The rules-based approach creates a decision tree to help steer the user to the correct resolution. This is a very rudimentary example of a controlled-based conversation. All answers have been pre-determined using if/then logic. With each additional question, the user is conceivably getting closer to the intended resolution. However, this approach does not understand context and is time consuming for users to express intent through a series of directed dialog questions. This type of framework can be useful for simple interactions but may result in a lot of effort to ensure the user gets the resolution they are looking for in more complex interactions.

NLP-Based Approach

On the other hand, AI-powered bots are typically not using true AI and instead use natural language processing and machine learning. This type of bot is learning through each interaction to try to understand the user’s intent.

When deciding whether rules-based vs intent-based makes the most sense for your use case, Goto suggests, “concentrate on experiences you can actually control when choosing your approach.” 

There have been some instances where AI-Enabled Chatbots have been out of control. Deep learning was used in conjunction with NLP and ML in these cases.
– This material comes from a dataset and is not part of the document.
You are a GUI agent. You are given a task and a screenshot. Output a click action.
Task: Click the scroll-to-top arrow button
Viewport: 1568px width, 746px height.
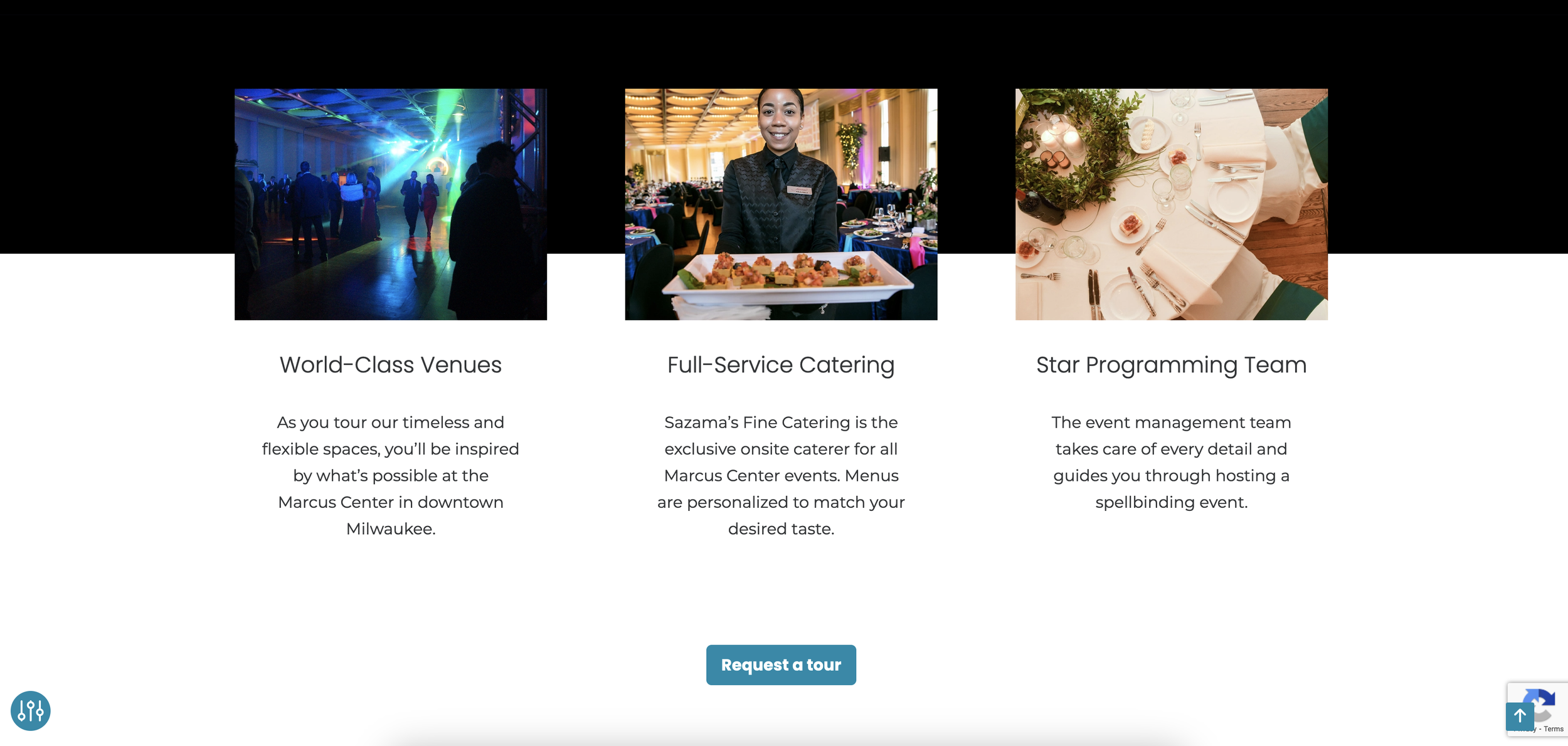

Take the example of IBM Watson, where it learned the entire Urban Dictionary and could not distinguish when using inappropriate language. 

Developing a Voice UX Strategy

Once the bot framework has been determined, the next step is to consider the best strategy for your Voice UX. Goto suggests focusing on four main elements: 

  1. Understanding your users’ intent: what are their goals and needs?
  2. Pinpointing where your users are in the journey: Typically based on a deliberate task or activity.
  3. Consider the brand voice and personality your organization wants to convey.
  4. Determine the ideal outcome for what your organization is trying to accomplish.

Determine Which Tools To Use

Once the framework and strategy are in place, determine which tools will work best. There are over 1000+ tools on the market today for this type of technology, all with various integrations. Goto suggests, “get in there, use a tool, then figure it out.” With so many tools on the market, much evaluation time will be spent, so jump in and get your feet wet. 

Diagram that illustrates defining the natural language intent in order to determine the best platform to use.
With so many tools on the market, much time evaluation time will be spent, so jump in and get your feet wet.
Diagram that illustrates various platforms and tools that may be used based on the defined intent.

Hurdles to Plan For

Consider the resources that may be needed for this type of project up front. In most cases you will need someone familiar with coding and flow charts to execute a basic chatbot. With an NLP voicebot, you will need well-versed developers who have experience configuring NLP and likely experience with Google and Amazon. We have heard that one of the top hurdles for companies diving into the voice UX world is the lack of resources on their teams to execute. Here are examples of the type of conversational design roles you will see in the Voice UX space. 

  • VUI – Voice User Interface
  • Voice Interaction Design
  • Voice UX
  • Conversation Design
  • Conversational AI
  • Virtual Assistant Design

No Matter the Framework, Design For Context

Regardless of which framework you decide is best for your project, ensure you know the context when embarking on a voice experience with a user. Make sure you understand if voice or text is more appropriate for your users’ current situation, or if a combination of both would be applicable. Consider where your user is in their journey. If the user asks for help with a topic, don’t send them the same information they may have already seen or are currently looking at. Consider these bad chatbot experiences and try to avoid similar situations with voicebots. 

Voice UX and Conversation Design won’t be going away so now is the time for your organization to consider the right approaches when incorporating this technology. Do not let this complex frontier slow you down. Get in there and figure it out.